United States Court of Appeals, Tenth Circuit
Feb 6, 1992
956 F.2d 223 (10th Cir. 1992)

Opinion

No. 91-9510.

February 6, 1992.

Daniel M. Kowalski, Denver, Colo., for petitioner.

Stuart M. Gerson, Asst. Atty. Gen., and Robert Kendall, Jr., Asst. Director Office of Immigration Litigation, for respondent.

Petition for review from the Board of Immigration Appeals.

Before MOORE, TACHA and BRORBY, Circuit Judges.

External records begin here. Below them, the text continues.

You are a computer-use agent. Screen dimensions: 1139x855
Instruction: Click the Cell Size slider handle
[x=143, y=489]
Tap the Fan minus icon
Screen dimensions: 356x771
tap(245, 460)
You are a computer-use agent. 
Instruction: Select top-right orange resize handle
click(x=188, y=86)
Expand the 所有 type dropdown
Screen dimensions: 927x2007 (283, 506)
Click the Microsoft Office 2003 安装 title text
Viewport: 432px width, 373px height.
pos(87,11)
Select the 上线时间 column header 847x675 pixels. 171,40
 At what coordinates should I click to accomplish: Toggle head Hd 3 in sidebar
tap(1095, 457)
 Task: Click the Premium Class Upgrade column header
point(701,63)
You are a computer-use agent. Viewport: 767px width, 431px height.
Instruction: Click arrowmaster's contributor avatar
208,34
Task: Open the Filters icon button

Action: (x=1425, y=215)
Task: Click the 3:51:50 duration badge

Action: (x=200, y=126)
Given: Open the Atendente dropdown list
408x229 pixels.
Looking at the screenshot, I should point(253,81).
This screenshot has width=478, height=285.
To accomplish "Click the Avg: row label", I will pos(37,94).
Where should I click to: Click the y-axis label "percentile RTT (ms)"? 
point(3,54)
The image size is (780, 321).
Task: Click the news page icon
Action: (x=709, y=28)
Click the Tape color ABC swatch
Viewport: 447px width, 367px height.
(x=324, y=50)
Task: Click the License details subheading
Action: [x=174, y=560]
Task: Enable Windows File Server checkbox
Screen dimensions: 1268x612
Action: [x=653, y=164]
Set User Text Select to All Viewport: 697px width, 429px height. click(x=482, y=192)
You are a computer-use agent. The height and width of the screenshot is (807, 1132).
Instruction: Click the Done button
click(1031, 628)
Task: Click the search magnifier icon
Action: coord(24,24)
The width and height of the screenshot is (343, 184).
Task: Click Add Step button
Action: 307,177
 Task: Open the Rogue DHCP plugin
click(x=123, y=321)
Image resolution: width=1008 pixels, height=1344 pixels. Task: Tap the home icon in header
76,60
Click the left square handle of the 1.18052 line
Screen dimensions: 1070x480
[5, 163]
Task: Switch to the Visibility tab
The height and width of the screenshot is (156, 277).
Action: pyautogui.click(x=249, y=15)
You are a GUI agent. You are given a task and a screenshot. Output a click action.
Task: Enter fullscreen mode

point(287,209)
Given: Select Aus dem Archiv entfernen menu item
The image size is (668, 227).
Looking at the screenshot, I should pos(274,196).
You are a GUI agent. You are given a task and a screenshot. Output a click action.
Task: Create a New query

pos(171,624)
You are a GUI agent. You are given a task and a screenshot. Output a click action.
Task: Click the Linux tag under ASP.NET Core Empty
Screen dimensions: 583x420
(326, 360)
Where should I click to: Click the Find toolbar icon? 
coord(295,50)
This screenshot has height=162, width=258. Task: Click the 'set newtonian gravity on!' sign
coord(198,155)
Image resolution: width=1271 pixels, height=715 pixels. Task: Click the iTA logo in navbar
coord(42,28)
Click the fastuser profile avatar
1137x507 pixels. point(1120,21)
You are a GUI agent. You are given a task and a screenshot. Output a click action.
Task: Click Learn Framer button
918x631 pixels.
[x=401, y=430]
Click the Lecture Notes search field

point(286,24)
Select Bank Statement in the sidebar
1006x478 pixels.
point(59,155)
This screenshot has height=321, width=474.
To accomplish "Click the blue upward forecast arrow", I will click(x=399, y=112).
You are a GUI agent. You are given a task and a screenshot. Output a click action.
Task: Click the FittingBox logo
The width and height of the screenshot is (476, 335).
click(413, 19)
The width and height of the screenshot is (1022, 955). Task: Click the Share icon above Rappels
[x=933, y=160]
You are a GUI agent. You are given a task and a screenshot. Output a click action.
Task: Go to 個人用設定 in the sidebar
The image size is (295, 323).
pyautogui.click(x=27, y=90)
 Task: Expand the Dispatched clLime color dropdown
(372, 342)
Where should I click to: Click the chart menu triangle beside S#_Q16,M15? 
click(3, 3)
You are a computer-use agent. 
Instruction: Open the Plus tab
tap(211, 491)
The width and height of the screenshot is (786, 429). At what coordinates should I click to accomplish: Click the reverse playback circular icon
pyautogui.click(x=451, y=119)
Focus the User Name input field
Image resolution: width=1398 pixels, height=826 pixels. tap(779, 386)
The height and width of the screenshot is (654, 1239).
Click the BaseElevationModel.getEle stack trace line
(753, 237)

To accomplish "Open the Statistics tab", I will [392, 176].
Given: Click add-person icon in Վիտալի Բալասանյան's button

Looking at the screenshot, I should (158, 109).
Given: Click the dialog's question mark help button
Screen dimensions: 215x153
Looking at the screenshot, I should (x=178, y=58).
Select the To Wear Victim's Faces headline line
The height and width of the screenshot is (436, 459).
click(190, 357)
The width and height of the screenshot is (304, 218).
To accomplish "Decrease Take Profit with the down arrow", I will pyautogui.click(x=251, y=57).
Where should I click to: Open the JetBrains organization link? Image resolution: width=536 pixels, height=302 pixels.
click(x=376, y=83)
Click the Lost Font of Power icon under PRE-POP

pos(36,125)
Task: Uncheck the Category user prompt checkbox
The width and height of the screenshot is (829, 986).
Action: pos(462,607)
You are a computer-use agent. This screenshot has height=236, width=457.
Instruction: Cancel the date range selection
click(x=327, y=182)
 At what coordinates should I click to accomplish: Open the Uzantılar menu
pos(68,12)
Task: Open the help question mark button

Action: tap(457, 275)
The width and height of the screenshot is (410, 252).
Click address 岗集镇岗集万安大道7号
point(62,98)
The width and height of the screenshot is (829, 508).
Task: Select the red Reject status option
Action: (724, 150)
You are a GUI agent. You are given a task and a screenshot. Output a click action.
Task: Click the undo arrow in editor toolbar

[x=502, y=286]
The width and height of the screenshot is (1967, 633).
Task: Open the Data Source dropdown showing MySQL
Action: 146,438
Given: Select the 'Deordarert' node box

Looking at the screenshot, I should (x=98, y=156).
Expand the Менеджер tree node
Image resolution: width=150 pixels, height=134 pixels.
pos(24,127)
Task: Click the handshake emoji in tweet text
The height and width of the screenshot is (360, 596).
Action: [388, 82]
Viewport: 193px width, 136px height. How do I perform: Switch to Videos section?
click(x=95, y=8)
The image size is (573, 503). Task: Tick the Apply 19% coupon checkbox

Petitioner Ruben Nunez-Pena seeks review of a Board of Immigration Appeals (BIA) decision affirming an immigration judge's denial of his application for discretionary relief from deportation under section 212(c) of the Immigration and Nationality Act (INA), 8 U.S.C. § 1182(c). We have jurisdiction pursuant to 8 U.S.C. § 1105a. We deny the Petition for Review.

After examining the briefs and appellate record, this panel has determined unanimously that oral argument would not materially assist the determination of this appeal. See Fed.R.App.P. 34(a); 10th Cir.R. 34.1.9. The case is therefore ordered submitted without oral argument.

Petitioner is a thirty-seven year-old Mexican citizen who has lived in the United States for about twelve years. In August 1987, Petitioner was convicted in the United States District Court for the District of Colorado for using a telephone to discuss the payment of money for and delivery of heroin in violation of 21 U.S.C. § 843(b), and for knowingly falsifying his income tax return to hide $20,000.00 of income from the sale of heroin in violation of 26 U.S.C. § 7206(1). Petitioner was sentenced to prison for a total of six years. After serving nearly two years, Petitioner was released on parole.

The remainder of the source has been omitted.